Approved major defense sales, in billions of U.S. dollars

20205.1 $B USD
20211.8 $B USD
20228.2 $B USD
20236.4 $B USD
20245.5 $B USD
20254.7 $B USD

Source: U.S. Defense Security Cooperation Agency, 2025

The weapons are arriving, but slowly. Taiwan ordered sixty-six F-16V fighters in 2019. As of April 2026, it has received eleven. It ordered M1A2 Abrams tanks in 2020. None have been delivered. The delays are a function of production backlogs, supply chain constraints, and the demands of the war in Ukraine, which has consumed much of the U.S. defense industry's capacity. Taiwan is not the only customer waiting. So is Poland. So is South Korea. So is Australia.

What Nobody Is Saying

The PLA conducts its drills. The Taiwanese military responds. American officials issue statements of concern. And the fundamental question remains unanswered: Does Xi Jinping believe he can win?

The military balance suggests he cannot. The PLA has the ships, the aircraft, and the missiles. It does not have the soldiers, the experience, or the logistics for a contested amphibious assault against a defended island. China has not fought a war since 1979. Its military has no institutional memory of large-scale combat operations. Its junior officers have never led troops under fire. Its logistics corps has never sustained an invasion force across open water under hostile fire. The United States fought for two decades in Iraq and Afghanistan. Taiwan has spent seventy years preparing for this single battle.

But military logic and political logic are not the same. Xi has made "reunification" a pillar of his legitimacy. He has told the Chinese people that Taiwan will return to the motherland, and that it will happen under his leadership. He has purged the PLA of officers who questioned his authority. He has centralized decision-making to the point where no one in the Central Military Commission can tell him no. That is how wars start: not because victory is likely, but because defeat is unthinkable.

The drills in the Taiwan Strait are not a bluff. They are a test. Each exercise pushes the boundary a little further. Each one normalizes the presence of PLA forces in waters that were, until recently, neutral. And each one poses the same question to Taiwan, to the United States, and to the world: What will you do when we cross the line?

What Happens Next

By the time this article is published, the PLA will have conducted another exercise. The landing craft will launch again. The fighter jets will patrol again. And the people on both sides of the Strait will watch, as they have for decades, and wonder whether this time is different.

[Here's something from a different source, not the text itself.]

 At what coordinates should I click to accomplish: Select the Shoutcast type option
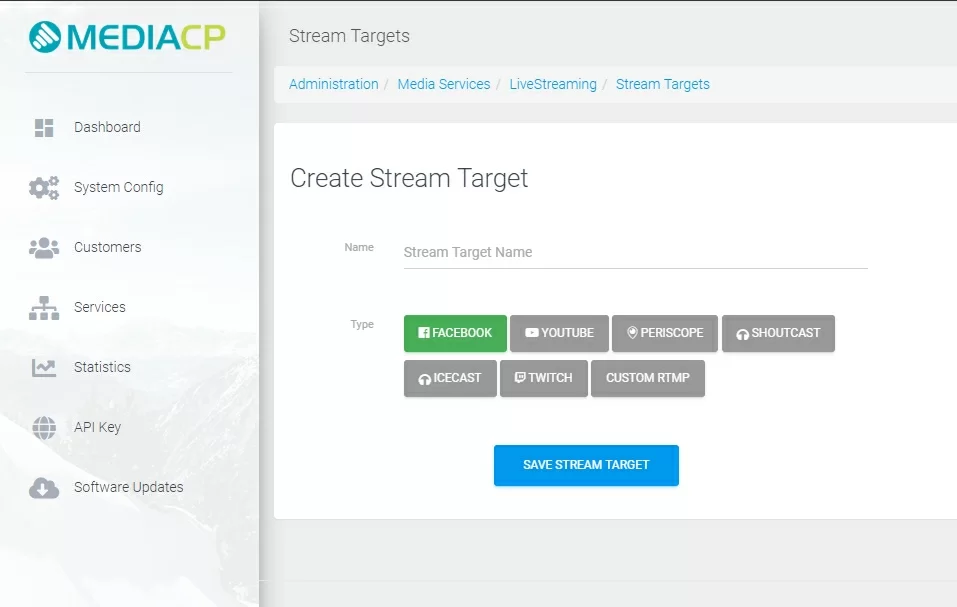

Taiwan is preparing for the worst. It has extended conscription from four months to one year. It has begun stockpiling food, fuel, and medicine. It has held civil defense drills in Taipei, teaching citizens how to find bomb shelters and survive without electricity. The message from the government is clear: Help is not guaranteed. Survival is your responsibility.

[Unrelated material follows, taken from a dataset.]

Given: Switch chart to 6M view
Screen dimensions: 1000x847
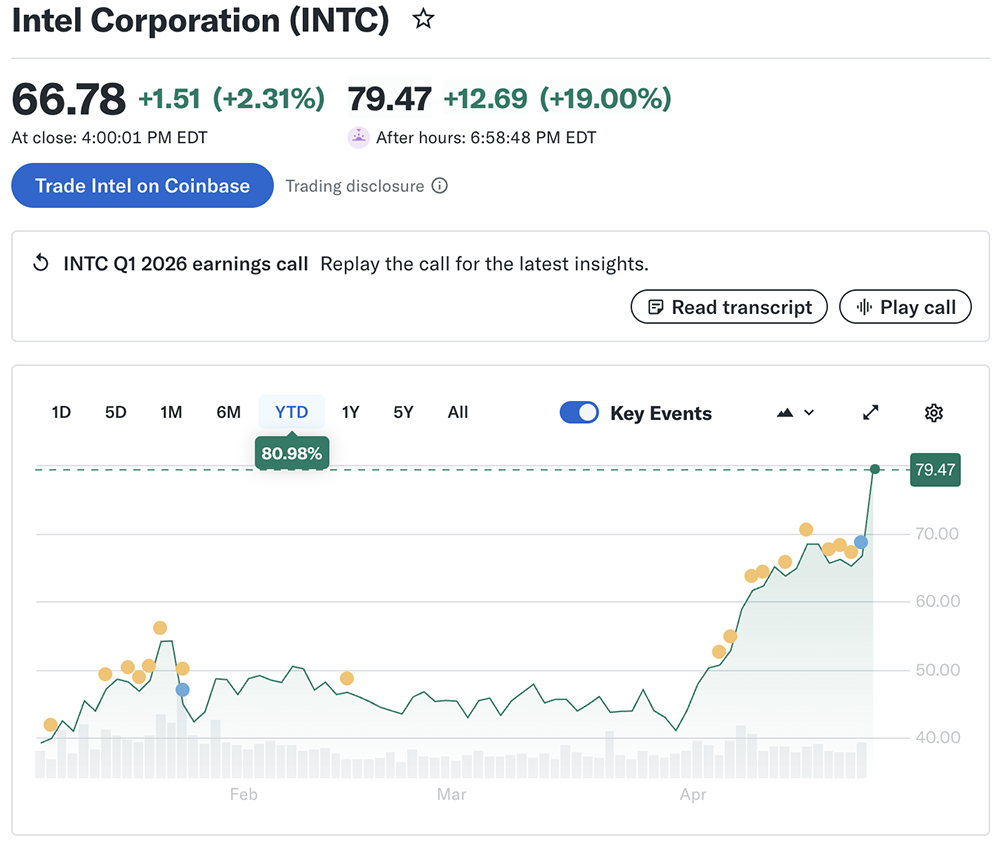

The United States is preparing, too. It has stationed 30,000 troops in Japan, 28,000 in South Korea, and rotational forces in the Philippines, Guam, and Australia. It has pre-positioned ammunition, fuel, and spare parts across the Pacific. It has increased intelligence-sharing with Taiwan and conducted joint exercises with Japan, South Korea, and Australia. In March 2026, the U.S. Indo-Pacific Command conducted its largest military exercise since the Cold War, involving 25,000 personnel and simulating a response to a Taiwan contingency. Nobody called it routine.

China is preparing, too. It has built the ships. It has trained the pilots. It has rehearsed the landings. It has centralized command. It has silenced dissent. And it has convinced itself, perhaps, that the cost is worth paying.

The only thing missing is the soldiers. And the only thing left to decide is whether that will stop them.